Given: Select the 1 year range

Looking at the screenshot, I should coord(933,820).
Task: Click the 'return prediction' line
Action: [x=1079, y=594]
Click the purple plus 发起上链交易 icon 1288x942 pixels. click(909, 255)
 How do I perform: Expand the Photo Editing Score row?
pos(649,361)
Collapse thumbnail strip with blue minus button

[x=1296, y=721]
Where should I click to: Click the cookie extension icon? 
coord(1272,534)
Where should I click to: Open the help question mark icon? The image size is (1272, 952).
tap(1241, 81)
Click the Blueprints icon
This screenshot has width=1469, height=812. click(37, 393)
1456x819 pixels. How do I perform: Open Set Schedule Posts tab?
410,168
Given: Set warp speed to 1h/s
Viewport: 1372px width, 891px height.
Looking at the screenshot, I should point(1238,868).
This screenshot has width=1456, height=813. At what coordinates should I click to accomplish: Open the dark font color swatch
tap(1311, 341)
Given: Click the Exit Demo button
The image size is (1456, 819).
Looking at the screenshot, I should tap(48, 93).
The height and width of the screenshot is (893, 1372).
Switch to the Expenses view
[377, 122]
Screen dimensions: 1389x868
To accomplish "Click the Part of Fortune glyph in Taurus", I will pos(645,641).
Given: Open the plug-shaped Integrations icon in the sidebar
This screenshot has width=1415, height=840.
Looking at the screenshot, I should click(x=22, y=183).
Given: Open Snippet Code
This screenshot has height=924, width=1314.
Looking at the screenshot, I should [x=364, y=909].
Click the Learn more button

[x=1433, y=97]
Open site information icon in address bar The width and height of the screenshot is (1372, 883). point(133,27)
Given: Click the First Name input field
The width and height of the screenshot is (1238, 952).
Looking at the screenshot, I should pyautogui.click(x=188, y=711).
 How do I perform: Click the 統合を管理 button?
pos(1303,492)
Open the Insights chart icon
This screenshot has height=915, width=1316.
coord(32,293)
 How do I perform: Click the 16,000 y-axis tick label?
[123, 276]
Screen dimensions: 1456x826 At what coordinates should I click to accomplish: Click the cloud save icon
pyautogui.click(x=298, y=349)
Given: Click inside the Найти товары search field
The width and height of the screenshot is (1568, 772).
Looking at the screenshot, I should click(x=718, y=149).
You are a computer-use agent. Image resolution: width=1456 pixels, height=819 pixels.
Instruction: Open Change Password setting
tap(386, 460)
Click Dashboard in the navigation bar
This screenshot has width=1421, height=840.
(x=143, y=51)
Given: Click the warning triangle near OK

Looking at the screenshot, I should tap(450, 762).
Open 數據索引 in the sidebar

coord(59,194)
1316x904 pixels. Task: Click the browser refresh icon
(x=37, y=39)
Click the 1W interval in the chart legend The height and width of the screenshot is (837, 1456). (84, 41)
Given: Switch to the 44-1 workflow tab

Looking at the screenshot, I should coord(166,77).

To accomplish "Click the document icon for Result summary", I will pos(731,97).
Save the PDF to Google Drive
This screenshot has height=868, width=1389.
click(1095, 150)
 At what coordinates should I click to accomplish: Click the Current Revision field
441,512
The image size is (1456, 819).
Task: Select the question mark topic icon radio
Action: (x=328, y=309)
########
Task objective
The material must be repeated in full, with every line exact.

Result for this task
Given: Select the 1 year range

Looking at the screenshot, I should coord(933,820).
Task: Click the 'return prediction' line
Action: [x=1079, y=594]
Click the purple plus 发起上链交易 icon 1288x942 pixels. click(909, 255)
 How do I perform: Expand the Photo Editing Score row?
pos(649,361)
Collapse thumbnail strip with blue minus button

[x=1296, y=721]
Where should I click to: Click the cookie extension icon? 
coord(1272,534)
Where should I click to: Open the help question mark icon? The image size is (1272, 952).
tap(1241, 81)
Click the Blueprints icon
This screenshot has width=1469, height=812. click(37, 393)
1456x819 pixels. How do I perform: Open Set Schedule Posts tab?
410,168
Given: Set warp speed to 1h/s
Viewport: 1372px width, 891px height.
Looking at the screenshot, I should point(1238,868).
This screenshot has width=1456, height=813. At what coordinates should I click to accomplish: Open the dark font color swatch
tap(1311, 341)
Given: Click the Exit Demo button
The image size is (1456, 819).
Looking at the screenshot, I should tap(48, 93).
The height and width of the screenshot is (893, 1372).
Switch to the Expenses view
[377, 122]
Screen dimensions: 1389x868
To accomplish "Click the Part of Fortune glyph in Taurus", I will pos(645,641).
Given: Open the plug-shaped Integrations icon in the sidebar
This screenshot has width=1415, height=840.
Looking at the screenshot, I should click(x=22, y=183).
Given: Open Snippet Code
This screenshot has height=924, width=1314.
Looking at the screenshot, I should [x=364, y=909].
Click the Learn more button

[x=1433, y=97]
Open site information icon in address bar The width and height of the screenshot is (1372, 883). point(133,27)
Given: Click the First Name input field
The width and height of the screenshot is (1238, 952).
Looking at the screenshot, I should pyautogui.click(x=188, y=711).
 How do I perform: Click the 統合を管理 button?
pos(1303,492)
Open the Insights chart icon
This screenshot has height=915, width=1316.
coord(32,293)
 How do I perform: Click the 16,000 y-axis tick label?
[123, 276]
Screen dimensions: 1456x826 At what coordinates should I click to accomplish: Click the cloud save icon
pyautogui.click(x=298, y=349)
Given: Click inside the Найти товары search field
The width and height of the screenshot is (1568, 772).
Looking at the screenshot, I should click(x=718, y=149).
You are a computer-use agent. Image resolution: width=1456 pixels, height=819 pixels.
Instruction: Open Change Password setting
tap(386, 460)
Click Dashboard in the navigation bar
This screenshot has width=1421, height=840.
(x=143, y=51)
Given: Click the warning triangle near OK

Looking at the screenshot, I should tap(450, 762).
Open 數據索引 in the sidebar

coord(59,194)
1316x904 pixels. Task: Click the browser refresh icon
(x=37, y=39)
Click the 1W interval in the chart legend The height and width of the screenshot is (837, 1456). (84, 41)
Given: Switch to the 44-1 workflow tab

Looking at the screenshot, I should coord(166,77).

To accomplish "Click the document icon for Result summary", I will pos(731,97).
Save the PDF to Google Drive
This screenshot has height=868, width=1389.
click(1095, 150)
 At what coordinates should I click to accomplish: Click the Current Revision field
441,512
The image size is (1456, 819).
Task: Select the question mark topic icon radio
Action: (x=328, y=309)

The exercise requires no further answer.